→ WORK INSTRUCTION
An exact copy of the entries, with every picture omitted, is what is needed here.

→ RECORDS FOR THIS TASK
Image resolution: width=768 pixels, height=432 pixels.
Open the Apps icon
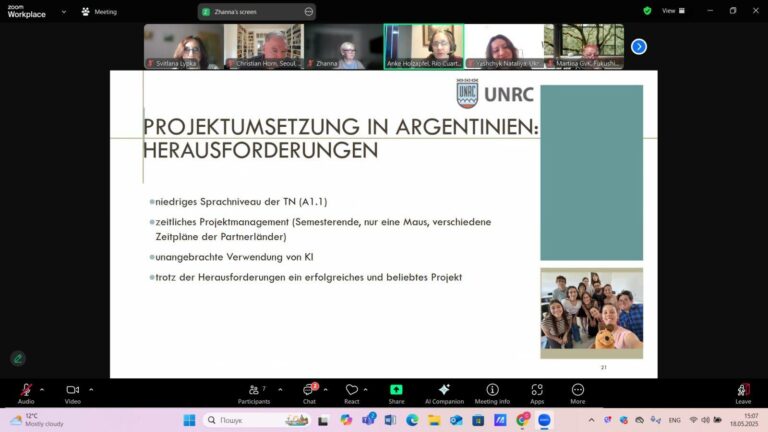point(537,393)
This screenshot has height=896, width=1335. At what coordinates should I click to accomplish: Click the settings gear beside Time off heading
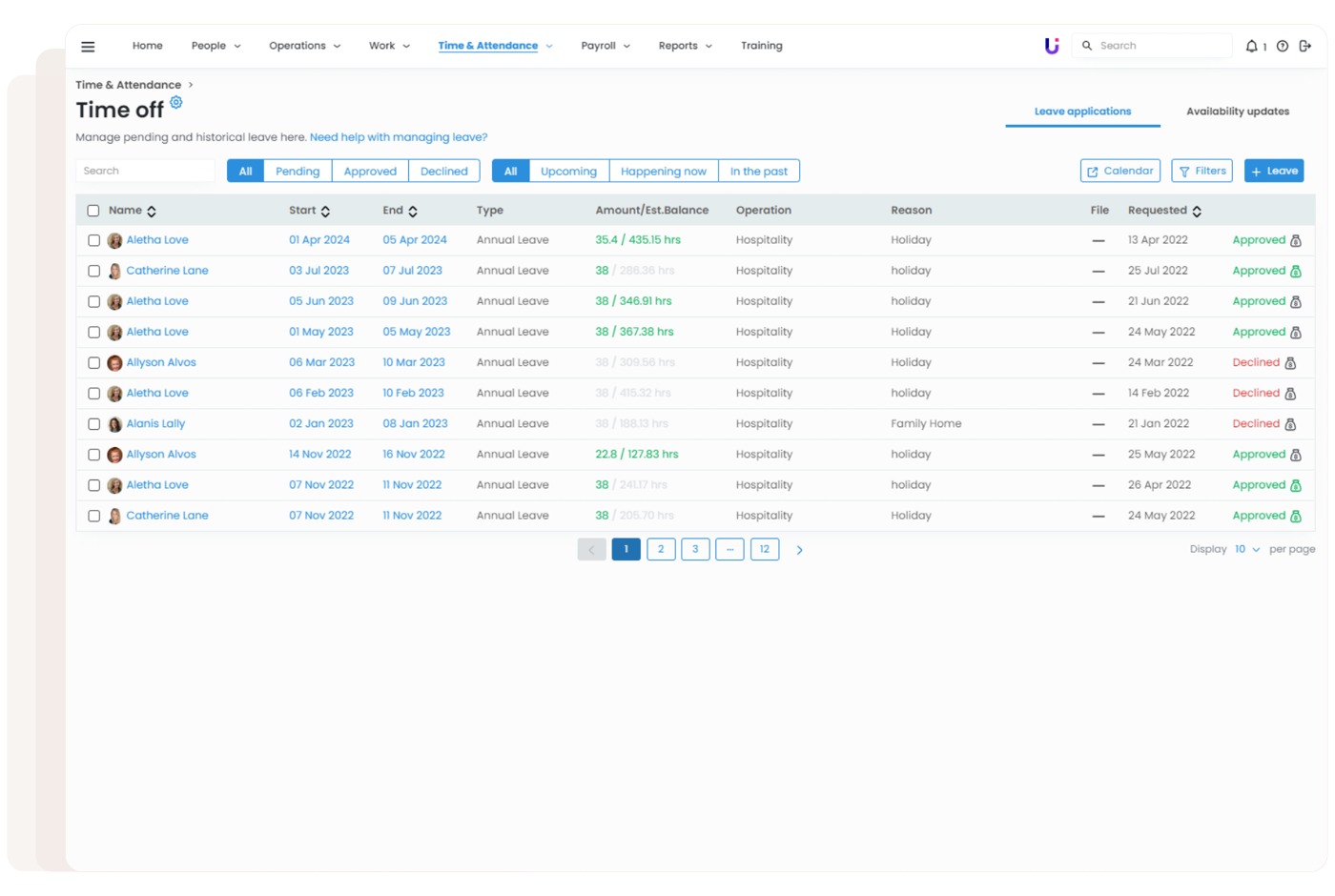[x=176, y=102]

→ TASK RESULT
Image resolution: width=768 pixels, height=432 pixels.
Open the Apps icon
point(537,393)
This screenshot has height=896, width=1335. At what coordinates should I click to accomplish: Click the settings gear beside Time off heading
[x=176, y=102]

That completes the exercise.